- TASK STATEMENT
Lines before the one containing "Given: Select the RestoreSettings.cmd file" are excluded; retype that line and all remaining lines of the material exactly.
******
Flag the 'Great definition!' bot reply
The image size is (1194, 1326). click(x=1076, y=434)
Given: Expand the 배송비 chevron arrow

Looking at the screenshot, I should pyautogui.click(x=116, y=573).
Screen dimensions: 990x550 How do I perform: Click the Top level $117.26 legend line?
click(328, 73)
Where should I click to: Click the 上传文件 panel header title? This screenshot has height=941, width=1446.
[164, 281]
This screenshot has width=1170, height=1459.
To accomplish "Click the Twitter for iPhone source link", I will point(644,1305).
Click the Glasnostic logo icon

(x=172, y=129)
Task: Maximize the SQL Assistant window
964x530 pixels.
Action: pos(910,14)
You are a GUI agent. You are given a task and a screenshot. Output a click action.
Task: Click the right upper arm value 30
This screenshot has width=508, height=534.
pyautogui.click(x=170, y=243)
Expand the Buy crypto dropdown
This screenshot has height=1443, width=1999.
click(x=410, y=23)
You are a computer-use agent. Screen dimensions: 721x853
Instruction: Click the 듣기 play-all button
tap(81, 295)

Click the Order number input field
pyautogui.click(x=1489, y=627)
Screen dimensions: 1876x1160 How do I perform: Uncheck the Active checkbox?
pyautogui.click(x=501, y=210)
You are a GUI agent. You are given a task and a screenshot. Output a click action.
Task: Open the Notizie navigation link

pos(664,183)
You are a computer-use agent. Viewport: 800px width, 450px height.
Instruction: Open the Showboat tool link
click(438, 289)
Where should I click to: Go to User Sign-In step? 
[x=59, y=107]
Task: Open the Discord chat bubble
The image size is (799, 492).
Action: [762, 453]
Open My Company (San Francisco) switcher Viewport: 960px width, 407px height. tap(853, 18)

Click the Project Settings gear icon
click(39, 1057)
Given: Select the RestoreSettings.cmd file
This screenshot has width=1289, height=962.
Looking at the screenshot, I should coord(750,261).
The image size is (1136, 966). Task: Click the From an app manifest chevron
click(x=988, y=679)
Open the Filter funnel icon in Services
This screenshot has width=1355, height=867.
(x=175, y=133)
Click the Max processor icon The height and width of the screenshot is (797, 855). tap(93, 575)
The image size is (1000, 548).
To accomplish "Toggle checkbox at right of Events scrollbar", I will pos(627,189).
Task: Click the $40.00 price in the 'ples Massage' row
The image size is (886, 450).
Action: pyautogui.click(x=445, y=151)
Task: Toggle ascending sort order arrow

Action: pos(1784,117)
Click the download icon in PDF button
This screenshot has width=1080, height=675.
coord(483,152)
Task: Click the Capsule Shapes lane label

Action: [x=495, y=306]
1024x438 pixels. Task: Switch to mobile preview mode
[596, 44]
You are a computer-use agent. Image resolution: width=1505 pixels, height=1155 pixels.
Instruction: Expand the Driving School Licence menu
******
- OUTPUT
Given: Select the RestoreSettings.cmd file
This screenshot has width=1289, height=962.
Looking at the screenshot, I should coord(750,261).
The image size is (1136, 966). Task: Click the From an app manifest chevron
click(x=988, y=679)
Open the Filter funnel icon in Services
This screenshot has width=1355, height=867.
(x=175, y=133)
Click the Max processor icon The height and width of the screenshot is (797, 855). tap(93, 575)
The image size is (1000, 548).
To accomplish "Toggle checkbox at right of Events scrollbar", I will pos(627,189).
Task: Click the $40.00 price in the 'ples Massage' row
The image size is (886, 450).
Action: pyautogui.click(x=445, y=151)
Task: Toggle ascending sort order arrow

Action: pos(1784,117)
Click the download icon in PDF button
This screenshot has width=1080, height=675.
coord(483,152)
Task: Click the Capsule Shapes lane label

Action: [x=495, y=306]
1024x438 pixels. Task: Switch to mobile preview mode
[596, 44]
You are a computer-use agent. Image resolution: width=1505 pixels, height=1155 pixels.
Instruction: Expand the Driving School Licence menu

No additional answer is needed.